## REQUIRED WORK
Rewrite the stretch of the listing from the line containing "The width and" through the end of the listing, replacing "coordinates" with "position" and leaving all else unchanged. Omit the pictures from your answer.

## DATASET ROWS

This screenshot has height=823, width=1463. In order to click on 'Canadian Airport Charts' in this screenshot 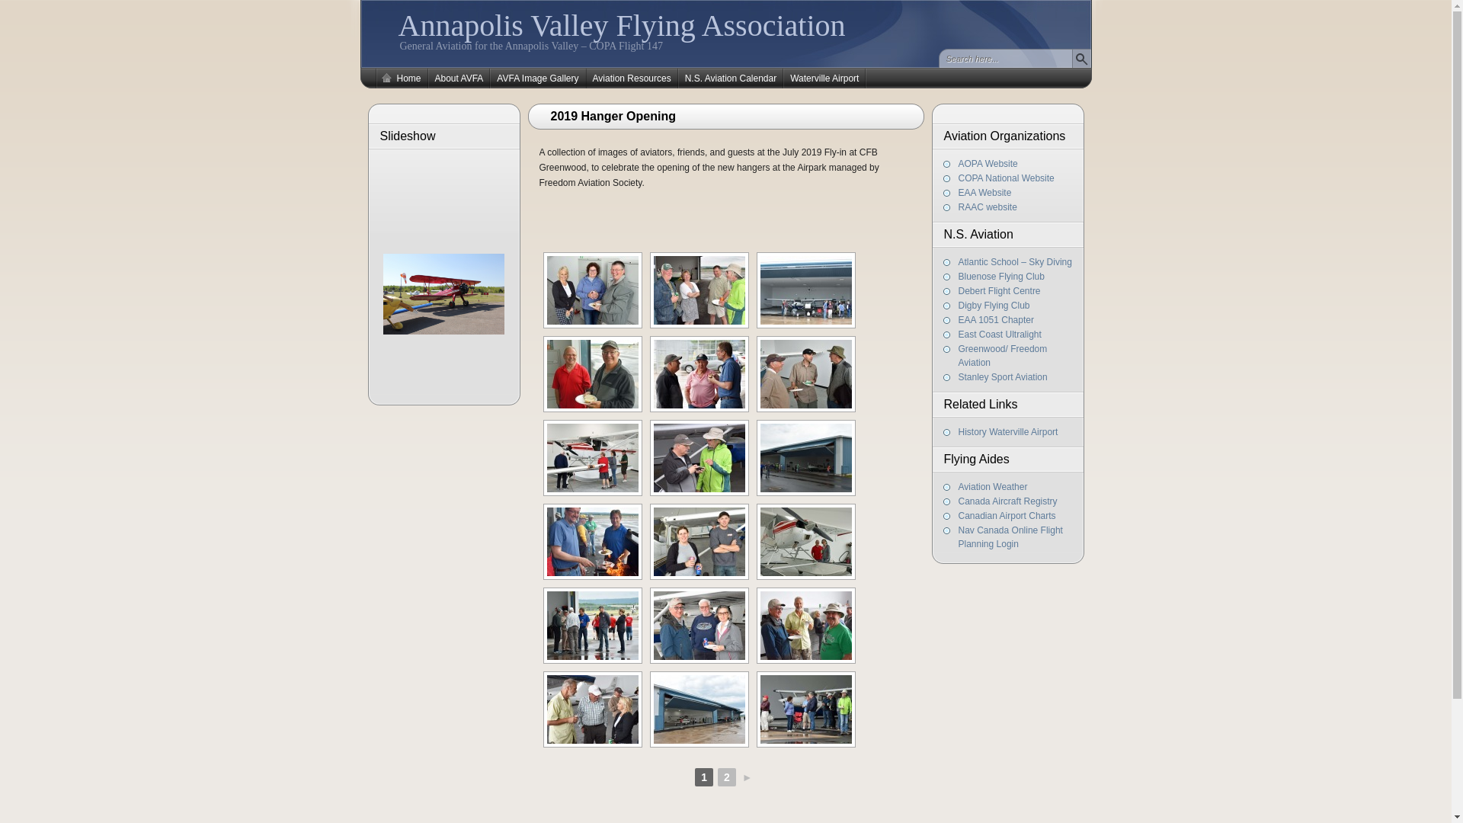, I will do `click(957, 515)`.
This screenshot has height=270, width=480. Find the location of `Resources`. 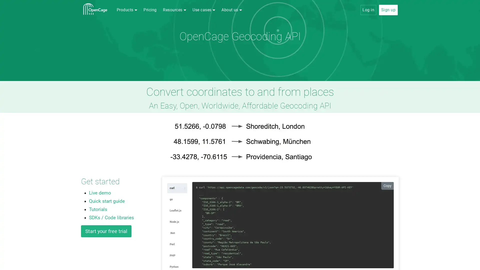

Resources is located at coordinates (174, 10).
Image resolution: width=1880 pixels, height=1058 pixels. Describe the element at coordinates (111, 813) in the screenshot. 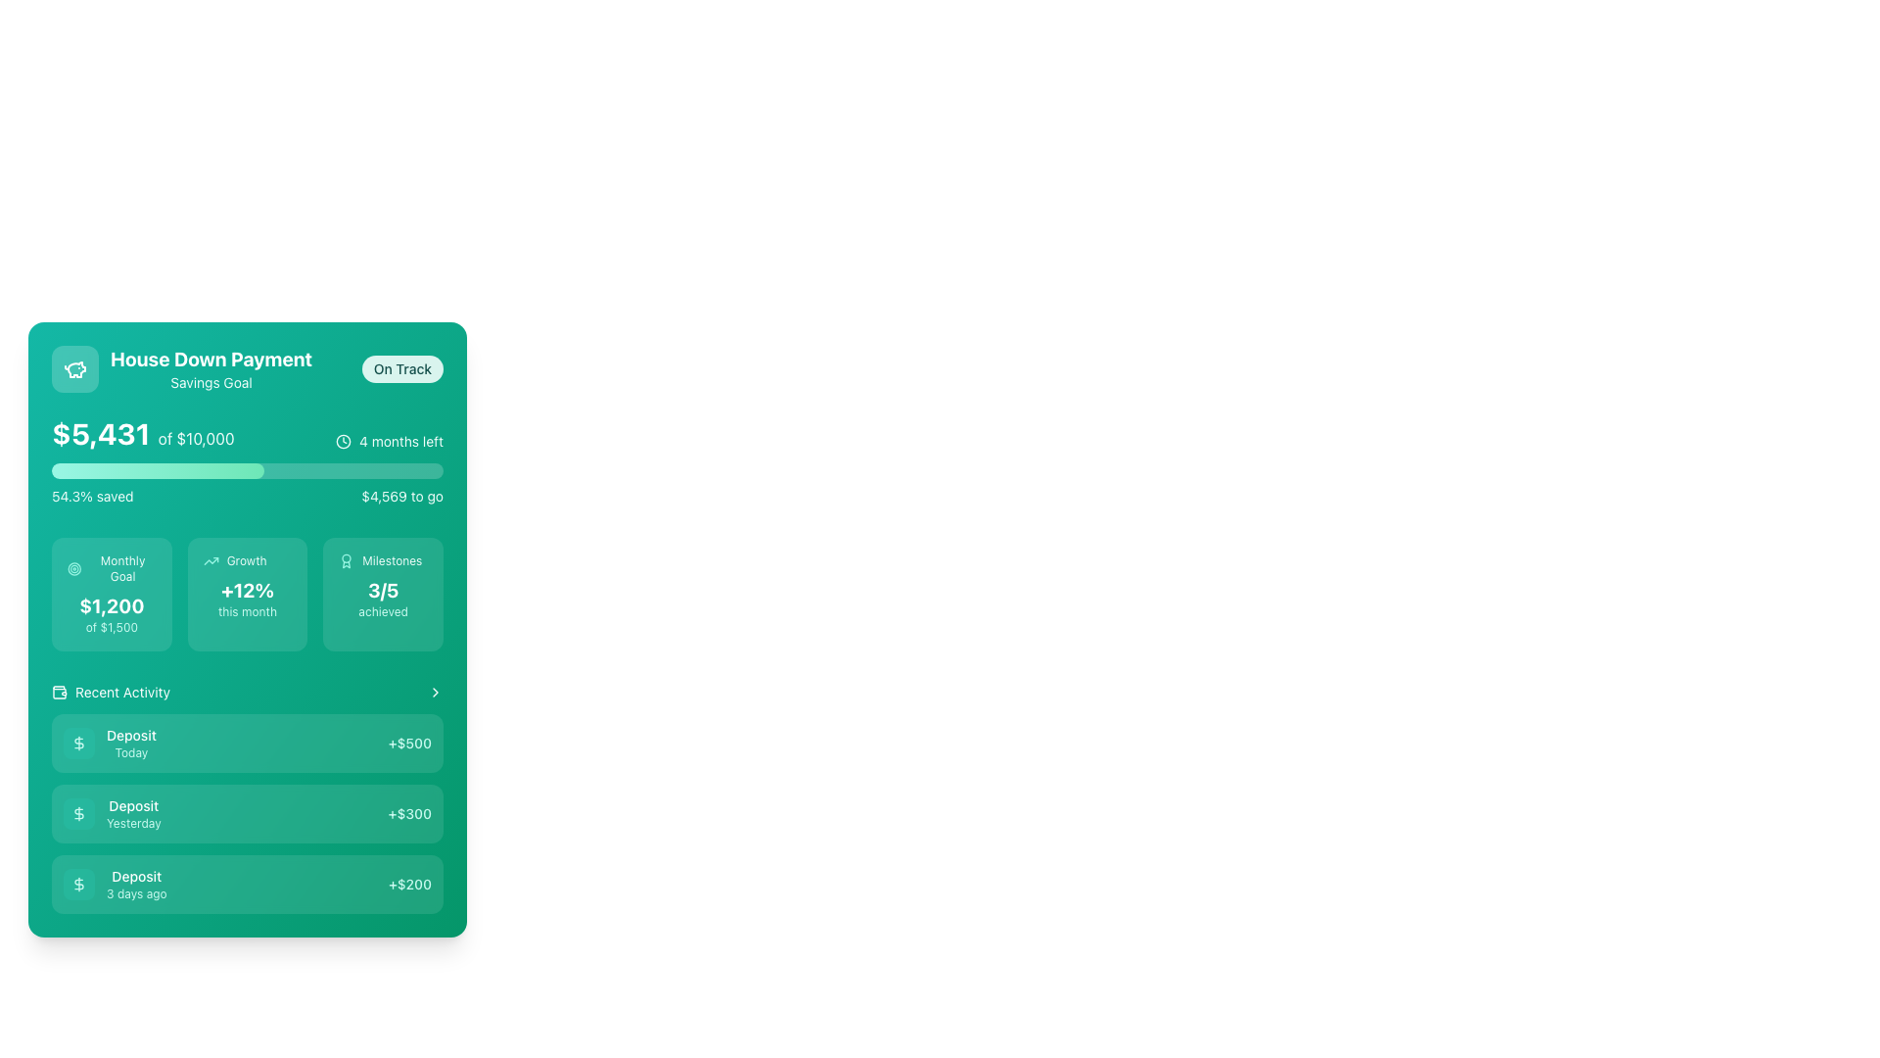

I see `the second list item of recent activities which contains the text elements 'Deposit' and 'Yesterday', styled with white and teal text` at that location.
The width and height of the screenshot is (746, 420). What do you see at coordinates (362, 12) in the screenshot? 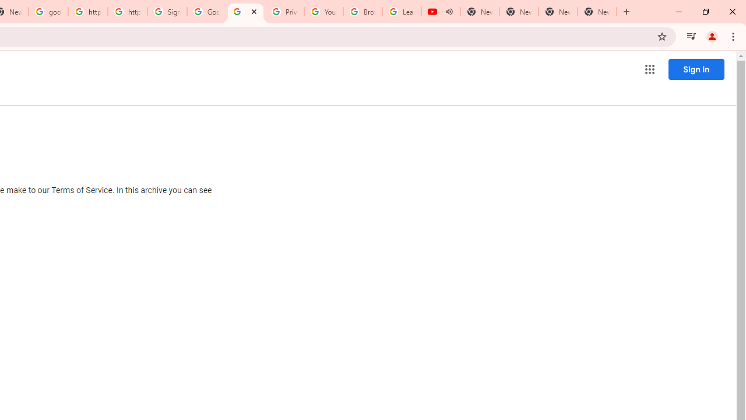
I see `'Browse Chrome as a guest - Computer - Google Chrome Help'` at bounding box center [362, 12].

## FINAL RESULT
The width and height of the screenshot is (746, 420). What do you see at position (362, 12) in the screenshot? 
I see `'Browse Chrome as a guest - Computer - Google Chrome Help'` at bounding box center [362, 12].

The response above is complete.